Broadband photomultiplication-type polymer photodetectors and its application in light-controlled circuit

Photomultiplication-type polymer photodetectors (PM-PPDs) were achieved with polymer P3HT as donor and PY3Se-1V as acceptor based on structure of ITO/PEDOT:PSS/active layer/Al. The optimal weight ratio of P3HT to PY3Se-1V is about 100:3. Amounts of isolated electron traps are formed with PY3Se-1V surrounded by P3HT due to rather less content of PY3Se-1V in active layers and about 0.94 eV energy offset between the lowest unoccupied molecular orbitals (LUMO) of P3HT and PY3Se-1V. The optimal PM-PPDs exhibit broad spectral response from 350 to 950 nm and external quantum efficiency (EQE) values of 68,200% at 360 nm, 26,400% at 630 nm and 19,500% at 850 nm under −15 V bias. The working mechanism of PM-PPDs is attributed to the interfacial trap-assisted hole tunneling injection from external circuit.
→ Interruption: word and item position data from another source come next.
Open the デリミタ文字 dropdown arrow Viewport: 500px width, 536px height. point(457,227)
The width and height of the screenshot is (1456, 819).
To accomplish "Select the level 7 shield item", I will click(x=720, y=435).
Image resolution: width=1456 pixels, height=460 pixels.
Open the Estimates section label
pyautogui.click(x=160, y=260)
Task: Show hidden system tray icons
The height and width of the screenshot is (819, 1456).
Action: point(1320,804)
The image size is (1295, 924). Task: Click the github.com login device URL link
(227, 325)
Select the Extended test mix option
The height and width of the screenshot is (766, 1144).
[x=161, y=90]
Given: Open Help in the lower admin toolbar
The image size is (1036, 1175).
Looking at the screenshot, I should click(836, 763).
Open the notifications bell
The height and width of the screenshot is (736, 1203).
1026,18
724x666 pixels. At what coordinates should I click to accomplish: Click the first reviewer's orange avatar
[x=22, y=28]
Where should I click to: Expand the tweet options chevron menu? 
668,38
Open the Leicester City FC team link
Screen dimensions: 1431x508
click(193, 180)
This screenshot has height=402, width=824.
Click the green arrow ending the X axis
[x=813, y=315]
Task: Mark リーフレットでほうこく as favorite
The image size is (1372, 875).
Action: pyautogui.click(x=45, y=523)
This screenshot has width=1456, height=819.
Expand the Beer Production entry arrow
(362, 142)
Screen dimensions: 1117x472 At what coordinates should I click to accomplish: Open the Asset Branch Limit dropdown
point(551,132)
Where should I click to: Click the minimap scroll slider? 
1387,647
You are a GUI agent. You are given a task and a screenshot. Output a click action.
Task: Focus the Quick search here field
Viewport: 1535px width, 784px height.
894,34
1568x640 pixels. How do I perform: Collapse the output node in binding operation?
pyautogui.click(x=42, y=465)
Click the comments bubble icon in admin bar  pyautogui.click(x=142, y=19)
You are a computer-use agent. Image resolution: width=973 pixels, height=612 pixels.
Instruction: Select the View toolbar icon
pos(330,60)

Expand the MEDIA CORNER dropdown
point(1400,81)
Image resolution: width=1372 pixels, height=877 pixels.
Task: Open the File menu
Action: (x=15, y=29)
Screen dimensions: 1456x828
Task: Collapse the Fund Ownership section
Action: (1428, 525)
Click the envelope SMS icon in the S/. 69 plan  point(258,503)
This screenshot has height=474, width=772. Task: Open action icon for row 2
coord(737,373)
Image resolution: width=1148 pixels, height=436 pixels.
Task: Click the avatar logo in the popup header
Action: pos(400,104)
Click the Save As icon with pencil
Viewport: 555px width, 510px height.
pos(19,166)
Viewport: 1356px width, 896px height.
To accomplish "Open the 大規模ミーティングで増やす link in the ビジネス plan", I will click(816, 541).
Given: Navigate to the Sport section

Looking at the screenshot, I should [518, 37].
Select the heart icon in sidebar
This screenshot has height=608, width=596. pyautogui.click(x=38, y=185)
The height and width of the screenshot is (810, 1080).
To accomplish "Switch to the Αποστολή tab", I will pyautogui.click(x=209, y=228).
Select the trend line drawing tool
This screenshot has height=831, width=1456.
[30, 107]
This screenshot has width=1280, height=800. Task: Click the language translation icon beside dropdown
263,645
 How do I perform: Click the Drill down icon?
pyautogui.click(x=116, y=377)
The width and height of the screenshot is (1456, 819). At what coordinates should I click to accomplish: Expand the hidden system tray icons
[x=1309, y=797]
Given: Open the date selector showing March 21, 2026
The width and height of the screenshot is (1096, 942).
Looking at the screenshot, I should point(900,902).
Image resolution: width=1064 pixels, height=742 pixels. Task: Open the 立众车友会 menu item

The performance of PM-PPDs can be further improved by incorporating appropriate PMBBDT with high hole mobility as the third component. The EQE values of optimal ternary PM-PPDs are increased to 105,000% at 360 nm, 40,000% at 630 nm and 31,800% at 850 nm under −15 V bias, benefiting from the enhanced hole transport in ternary active layers. The optimal ternary PM-PPDs were successfully applied in a light-controlled circuit to turn on or turn off light emitting diode (LED).